# [Task details]
All of the entries should be returned without a single change.

=== Task data ===

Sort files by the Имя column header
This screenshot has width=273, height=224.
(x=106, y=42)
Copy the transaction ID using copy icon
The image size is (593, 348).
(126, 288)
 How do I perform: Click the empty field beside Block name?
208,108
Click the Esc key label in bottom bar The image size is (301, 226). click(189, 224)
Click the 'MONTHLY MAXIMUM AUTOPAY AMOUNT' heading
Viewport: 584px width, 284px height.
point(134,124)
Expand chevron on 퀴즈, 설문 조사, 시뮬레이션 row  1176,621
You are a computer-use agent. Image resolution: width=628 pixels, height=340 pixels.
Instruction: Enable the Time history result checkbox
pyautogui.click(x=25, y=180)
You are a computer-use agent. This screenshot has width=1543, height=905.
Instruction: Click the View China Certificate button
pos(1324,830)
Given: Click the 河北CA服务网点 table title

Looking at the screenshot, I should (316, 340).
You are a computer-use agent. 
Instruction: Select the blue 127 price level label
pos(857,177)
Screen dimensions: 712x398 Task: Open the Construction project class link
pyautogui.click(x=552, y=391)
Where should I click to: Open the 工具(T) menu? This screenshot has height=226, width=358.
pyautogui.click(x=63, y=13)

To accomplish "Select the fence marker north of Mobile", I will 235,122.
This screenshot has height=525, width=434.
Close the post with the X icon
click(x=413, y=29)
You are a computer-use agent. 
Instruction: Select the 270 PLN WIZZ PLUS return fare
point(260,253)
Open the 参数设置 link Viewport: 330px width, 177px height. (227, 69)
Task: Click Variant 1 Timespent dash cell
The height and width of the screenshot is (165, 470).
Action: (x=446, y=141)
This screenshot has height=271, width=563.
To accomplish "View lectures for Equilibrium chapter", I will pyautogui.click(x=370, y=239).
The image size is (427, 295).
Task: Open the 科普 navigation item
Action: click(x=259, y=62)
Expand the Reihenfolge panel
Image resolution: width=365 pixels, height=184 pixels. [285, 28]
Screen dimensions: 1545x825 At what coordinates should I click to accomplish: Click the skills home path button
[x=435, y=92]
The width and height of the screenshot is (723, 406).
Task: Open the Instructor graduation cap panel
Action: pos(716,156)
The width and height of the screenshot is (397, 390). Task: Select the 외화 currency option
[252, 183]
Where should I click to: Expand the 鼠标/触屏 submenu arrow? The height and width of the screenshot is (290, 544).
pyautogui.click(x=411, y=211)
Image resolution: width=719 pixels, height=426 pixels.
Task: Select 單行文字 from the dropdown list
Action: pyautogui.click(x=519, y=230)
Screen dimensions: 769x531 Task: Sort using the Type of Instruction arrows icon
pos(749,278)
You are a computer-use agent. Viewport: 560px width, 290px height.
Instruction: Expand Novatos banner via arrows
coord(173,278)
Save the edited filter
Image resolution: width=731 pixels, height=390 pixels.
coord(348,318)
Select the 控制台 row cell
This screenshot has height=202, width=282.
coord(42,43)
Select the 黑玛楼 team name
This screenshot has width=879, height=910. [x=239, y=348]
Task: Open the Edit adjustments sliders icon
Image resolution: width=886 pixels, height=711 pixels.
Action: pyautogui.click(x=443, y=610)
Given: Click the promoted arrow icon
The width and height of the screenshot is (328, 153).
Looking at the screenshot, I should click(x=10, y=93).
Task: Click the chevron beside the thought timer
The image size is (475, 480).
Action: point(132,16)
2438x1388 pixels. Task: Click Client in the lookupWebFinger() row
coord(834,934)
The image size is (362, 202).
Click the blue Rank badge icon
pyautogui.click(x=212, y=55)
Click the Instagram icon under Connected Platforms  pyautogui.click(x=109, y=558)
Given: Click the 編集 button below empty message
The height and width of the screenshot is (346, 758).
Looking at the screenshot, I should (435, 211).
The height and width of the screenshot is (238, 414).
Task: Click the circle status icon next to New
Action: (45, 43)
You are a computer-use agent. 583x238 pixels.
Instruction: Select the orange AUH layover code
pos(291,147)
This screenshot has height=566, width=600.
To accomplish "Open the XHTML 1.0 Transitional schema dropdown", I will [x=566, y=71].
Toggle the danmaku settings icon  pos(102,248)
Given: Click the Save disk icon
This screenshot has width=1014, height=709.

===

# [Response]
Sort files by the Имя column header
This screenshot has width=273, height=224.
(x=106, y=42)
Copy the transaction ID using copy icon
The image size is (593, 348).
(126, 288)
 How do I perform: Click the empty field beside Block name?
208,108
Click the Esc key label in bottom bar The image size is (301, 226). click(189, 224)
Click the 'MONTHLY MAXIMUM AUTOPAY AMOUNT' heading
Viewport: 584px width, 284px height.
point(134,124)
Expand chevron on 퀴즈, 설문 조사, 시뮬레이션 row  1176,621
You are a computer-use agent. Image resolution: width=628 pixels, height=340 pixels.
Instruction: Enable the Time history result checkbox
pyautogui.click(x=25, y=180)
You are a computer-use agent. This screenshot has width=1543, height=905.
Instruction: Click the View China Certificate button
pos(1324,830)
Given: Click the 河北CA服务网点 table title

Looking at the screenshot, I should (316, 340).
You are a computer-use agent. 
Instruction: Select the blue 127 price level label
pos(857,177)
Screen dimensions: 712x398 Task: Open the Construction project class link
pyautogui.click(x=552, y=391)
Where should I click to: Open the 工具(T) menu? This screenshot has height=226, width=358.
pyautogui.click(x=63, y=13)

To accomplish "Select the fence marker north of Mobile", I will 235,122.
This screenshot has height=525, width=434.
Close the post with the X icon
click(x=413, y=29)
You are a computer-use agent. 
Instruction: Select the 270 PLN WIZZ PLUS return fare
point(260,253)
Open the 参数设置 link Viewport: 330px width, 177px height. (227, 69)
Task: Click Variant 1 Timespent dash cell
The height and width of the screenshot is (165, 470).
Action: (x=446, y=141)
This screenshot has height=271, width=563.
To accomplish "View lectures for Equilibrium chapter", I will pyautogui.click(x=370, y=239).
The image size is (427, 295).
Task: Open the 科普 navigation item
Action: click(x=259, y=62)
Expand the Reihenfolge panel
Image resolution: width=365 pixels, height=184 pixels. [285, 28]
Screen dimensions: 1545x825 At what coordinates should I click to accomplish: Click the skills home path button
[x=435, y=92]
The width and height of the screenshot is (723, 406).
Task: Open the Instructor graduation cap panel
Action: pos(716,156)
The width and height of the screenshot is (397, 390). Task: Select the 외화 currency option
[252, 183]
Where should I click to: Expand the 鼠标/触屏 submenu arrow? The height and width of the screenshot is (290, 544).
pyautogui.click(x=411, y=211)
Image resolution: width=719 pixels, height=426 pixels.
Task: Select 單行文字 from the dropdown list
Action: pyautogui.click(x=519, y=230)
Screen dimensions: 769x531 Task: Sort using the Type of Instruction arrows icon
pos(749,278)
You are a computer-use agent. Viewport: 560px width, 290px height.
Instruction: Expand Novatos banner via arrows
coord(173,278)
Save the edited filter
Image resolution: width=731 pixels, height=390 pixels.
coord(348,318)
Select the 控制台 row cell
This screenshot has height=202, width=282.
coord(42,43)
Select the 黑玛楼 team name
This screenshot has width=879, height=910. [x=239, y=348]
Task: Open the Edit adjustments sliders icon
Image resolution: width=886 pixels, height=711 pixels.
Action: pyautogui.click(x=443, y=610)
Given: Click the promoted arrow icon
The width and height of the screenshot is (328, 153).
Looking at the screenshot, I should click(x=10, y=93).
Task: Click the chevron beside the thought timer
The image size is (475, 480).
Action: point(132,16)
2438x1388 pixels. Task: Click Client in the lookupWebFinger() row
coord(834,934)
The image size is (362, 202).
Click the blue Rank badge icon
pyautogui.click(x=212, y=55)
Click the Instagram icon under Connected Platforms  pyautogui.click(x=109, y=558)
Given: Click the 編集 button below empty message
The height and width of the screenshot is (346, 758).
Looking at the screenshot, I should (435, 211).
The height and width of the screenshot is (238, 414).
Task: Click the circle status icon next to New
Action: (45, 43)
You are a computer-use agent. 583x238 pixels.
Instruction: Select the orange AUH layover code
pos(291,147)
This screenshot has height=566, width=600.
To accomplish "Open the XHTML 1.0 Transitional schema dropdown", I will [x=566, y=71].
Toggle the danmaku settings icon  pos(102,248)
Given: Click the Save disk icon
This screenshot has width=1014, height=709.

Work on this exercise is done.